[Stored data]
****************************************

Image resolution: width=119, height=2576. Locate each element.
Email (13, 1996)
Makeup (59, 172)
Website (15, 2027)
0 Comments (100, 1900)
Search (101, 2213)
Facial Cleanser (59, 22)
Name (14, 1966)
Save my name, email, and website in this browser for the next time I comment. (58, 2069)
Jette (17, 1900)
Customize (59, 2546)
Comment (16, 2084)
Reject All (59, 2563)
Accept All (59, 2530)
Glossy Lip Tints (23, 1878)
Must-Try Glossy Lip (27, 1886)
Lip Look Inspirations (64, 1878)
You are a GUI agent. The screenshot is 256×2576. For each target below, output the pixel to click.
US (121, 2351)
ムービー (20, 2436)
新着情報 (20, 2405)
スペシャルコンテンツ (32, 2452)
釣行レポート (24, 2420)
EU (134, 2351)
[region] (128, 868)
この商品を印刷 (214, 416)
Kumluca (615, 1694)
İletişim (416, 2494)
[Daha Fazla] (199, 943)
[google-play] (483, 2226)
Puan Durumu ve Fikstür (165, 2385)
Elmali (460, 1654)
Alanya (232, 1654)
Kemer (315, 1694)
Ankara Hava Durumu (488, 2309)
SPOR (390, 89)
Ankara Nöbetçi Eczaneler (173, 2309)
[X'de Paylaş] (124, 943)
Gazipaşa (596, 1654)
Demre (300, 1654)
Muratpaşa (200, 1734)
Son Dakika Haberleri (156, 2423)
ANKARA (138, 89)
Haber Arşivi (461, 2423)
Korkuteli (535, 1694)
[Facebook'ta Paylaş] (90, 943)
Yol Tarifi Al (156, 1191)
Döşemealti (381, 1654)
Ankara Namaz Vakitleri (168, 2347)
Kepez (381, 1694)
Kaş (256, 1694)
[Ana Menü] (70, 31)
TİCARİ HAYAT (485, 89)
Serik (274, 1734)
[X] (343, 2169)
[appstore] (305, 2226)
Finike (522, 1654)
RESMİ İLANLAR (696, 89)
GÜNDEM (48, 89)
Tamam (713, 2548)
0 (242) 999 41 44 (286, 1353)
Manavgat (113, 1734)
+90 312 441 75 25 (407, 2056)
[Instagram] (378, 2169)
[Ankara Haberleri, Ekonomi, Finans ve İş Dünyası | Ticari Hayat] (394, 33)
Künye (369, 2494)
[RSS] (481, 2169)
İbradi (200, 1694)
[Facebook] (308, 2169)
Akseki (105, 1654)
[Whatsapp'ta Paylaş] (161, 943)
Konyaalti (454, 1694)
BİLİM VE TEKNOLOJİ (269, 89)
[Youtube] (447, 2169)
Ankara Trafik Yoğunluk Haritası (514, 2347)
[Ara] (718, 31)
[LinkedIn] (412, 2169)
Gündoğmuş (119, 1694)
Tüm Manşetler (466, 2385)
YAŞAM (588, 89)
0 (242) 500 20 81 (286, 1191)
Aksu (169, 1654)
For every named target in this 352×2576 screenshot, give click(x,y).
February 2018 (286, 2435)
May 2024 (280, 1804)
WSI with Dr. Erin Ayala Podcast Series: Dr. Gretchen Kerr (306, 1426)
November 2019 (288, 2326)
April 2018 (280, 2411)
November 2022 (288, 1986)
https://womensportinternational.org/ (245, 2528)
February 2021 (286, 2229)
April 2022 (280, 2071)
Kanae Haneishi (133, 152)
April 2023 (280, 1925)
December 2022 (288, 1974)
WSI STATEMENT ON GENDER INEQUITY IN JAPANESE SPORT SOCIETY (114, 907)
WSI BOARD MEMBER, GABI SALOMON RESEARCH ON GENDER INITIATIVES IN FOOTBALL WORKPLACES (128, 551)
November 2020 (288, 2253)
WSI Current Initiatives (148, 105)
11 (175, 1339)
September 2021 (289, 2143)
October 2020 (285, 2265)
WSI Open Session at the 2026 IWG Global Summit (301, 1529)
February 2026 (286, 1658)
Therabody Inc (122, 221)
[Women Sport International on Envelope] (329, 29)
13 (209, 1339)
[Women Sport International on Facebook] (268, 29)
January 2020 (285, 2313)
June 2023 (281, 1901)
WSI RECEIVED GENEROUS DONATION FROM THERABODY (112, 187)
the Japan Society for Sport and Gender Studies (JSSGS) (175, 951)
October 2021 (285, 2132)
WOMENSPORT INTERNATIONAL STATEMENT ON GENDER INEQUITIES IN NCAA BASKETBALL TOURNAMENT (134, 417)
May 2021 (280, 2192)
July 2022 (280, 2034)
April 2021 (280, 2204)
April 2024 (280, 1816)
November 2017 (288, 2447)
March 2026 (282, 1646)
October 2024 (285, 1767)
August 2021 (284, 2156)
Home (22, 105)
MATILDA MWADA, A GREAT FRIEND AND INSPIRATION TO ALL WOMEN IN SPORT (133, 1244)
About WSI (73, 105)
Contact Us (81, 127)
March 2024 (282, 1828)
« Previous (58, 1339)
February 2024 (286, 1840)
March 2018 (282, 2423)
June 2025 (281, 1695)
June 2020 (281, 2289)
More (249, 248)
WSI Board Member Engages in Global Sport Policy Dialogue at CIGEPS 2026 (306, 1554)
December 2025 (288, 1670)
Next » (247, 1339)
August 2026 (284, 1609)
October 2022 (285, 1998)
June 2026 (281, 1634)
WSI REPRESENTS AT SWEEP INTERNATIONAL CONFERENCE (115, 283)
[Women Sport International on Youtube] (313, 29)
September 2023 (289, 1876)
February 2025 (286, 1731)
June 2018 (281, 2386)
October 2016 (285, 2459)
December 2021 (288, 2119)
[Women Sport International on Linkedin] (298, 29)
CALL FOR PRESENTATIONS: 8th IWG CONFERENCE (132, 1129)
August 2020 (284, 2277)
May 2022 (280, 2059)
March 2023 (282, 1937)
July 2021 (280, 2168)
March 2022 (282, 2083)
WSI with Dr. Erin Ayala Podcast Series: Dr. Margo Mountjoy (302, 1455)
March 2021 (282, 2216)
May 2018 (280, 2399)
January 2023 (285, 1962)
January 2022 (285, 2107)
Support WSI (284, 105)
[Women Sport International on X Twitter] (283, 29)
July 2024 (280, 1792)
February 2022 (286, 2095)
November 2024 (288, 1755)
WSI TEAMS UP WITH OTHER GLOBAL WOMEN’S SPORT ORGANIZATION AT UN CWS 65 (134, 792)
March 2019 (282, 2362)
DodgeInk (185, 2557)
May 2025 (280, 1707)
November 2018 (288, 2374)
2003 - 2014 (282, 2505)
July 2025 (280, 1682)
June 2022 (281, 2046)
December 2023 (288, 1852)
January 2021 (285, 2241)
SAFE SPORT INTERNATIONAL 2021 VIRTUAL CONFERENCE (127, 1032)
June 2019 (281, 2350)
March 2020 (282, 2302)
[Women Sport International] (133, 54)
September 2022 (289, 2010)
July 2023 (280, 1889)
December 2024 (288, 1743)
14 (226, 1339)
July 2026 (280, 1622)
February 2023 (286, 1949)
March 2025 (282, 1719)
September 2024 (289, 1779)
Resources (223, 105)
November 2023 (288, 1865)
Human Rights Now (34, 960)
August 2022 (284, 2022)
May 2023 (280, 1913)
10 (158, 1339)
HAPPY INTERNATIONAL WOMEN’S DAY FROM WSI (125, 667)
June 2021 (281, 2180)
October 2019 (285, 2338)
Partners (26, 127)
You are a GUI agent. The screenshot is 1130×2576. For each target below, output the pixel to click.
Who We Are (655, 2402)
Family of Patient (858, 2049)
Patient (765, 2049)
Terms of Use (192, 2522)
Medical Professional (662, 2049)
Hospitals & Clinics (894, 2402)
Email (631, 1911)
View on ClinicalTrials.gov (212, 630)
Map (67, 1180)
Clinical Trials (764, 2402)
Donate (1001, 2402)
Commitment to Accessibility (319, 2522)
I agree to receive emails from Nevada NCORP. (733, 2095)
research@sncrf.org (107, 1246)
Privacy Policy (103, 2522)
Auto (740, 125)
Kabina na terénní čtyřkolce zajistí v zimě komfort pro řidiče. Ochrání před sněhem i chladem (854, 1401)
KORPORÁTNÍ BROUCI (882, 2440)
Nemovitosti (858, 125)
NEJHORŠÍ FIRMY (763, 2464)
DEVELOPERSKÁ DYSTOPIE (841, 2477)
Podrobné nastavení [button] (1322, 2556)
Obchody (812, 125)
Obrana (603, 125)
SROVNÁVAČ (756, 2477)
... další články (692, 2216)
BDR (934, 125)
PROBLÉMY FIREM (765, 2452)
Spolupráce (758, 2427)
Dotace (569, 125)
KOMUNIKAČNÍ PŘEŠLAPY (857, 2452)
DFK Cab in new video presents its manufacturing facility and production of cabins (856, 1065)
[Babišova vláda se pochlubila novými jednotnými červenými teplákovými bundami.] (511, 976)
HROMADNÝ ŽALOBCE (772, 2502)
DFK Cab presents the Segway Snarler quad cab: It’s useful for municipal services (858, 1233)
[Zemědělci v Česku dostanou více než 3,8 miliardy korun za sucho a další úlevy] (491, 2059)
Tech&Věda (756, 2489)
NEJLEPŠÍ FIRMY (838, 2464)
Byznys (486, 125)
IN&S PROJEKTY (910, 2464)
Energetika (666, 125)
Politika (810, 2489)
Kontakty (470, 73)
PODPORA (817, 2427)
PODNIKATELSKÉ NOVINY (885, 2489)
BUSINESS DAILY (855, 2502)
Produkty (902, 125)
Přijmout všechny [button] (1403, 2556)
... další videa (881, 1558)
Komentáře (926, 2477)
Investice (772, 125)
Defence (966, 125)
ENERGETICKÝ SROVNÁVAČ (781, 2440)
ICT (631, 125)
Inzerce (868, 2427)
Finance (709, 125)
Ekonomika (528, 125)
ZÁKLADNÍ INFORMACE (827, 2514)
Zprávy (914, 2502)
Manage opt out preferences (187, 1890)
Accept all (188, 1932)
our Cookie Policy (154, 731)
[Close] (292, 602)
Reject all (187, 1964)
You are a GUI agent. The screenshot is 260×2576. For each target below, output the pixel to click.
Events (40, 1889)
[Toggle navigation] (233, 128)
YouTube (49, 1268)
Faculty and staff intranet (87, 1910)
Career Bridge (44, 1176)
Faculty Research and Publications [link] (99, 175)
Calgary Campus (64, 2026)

****************************************

▸ **Exercise prompt**: From the entries above, collect every line with the string "STATEMENT" in it.

▸ **Exercise output**:
WSI STATEMENT ON GENDER INEQUITY IN JAPANESE SPORT SOCIETY (114, 907)
WOMENSPORT INTERNATIONAL STATEMENT ON GENDER INEQUITIES IN NCAA BASKETBALL TOURNAMENT (134, 417)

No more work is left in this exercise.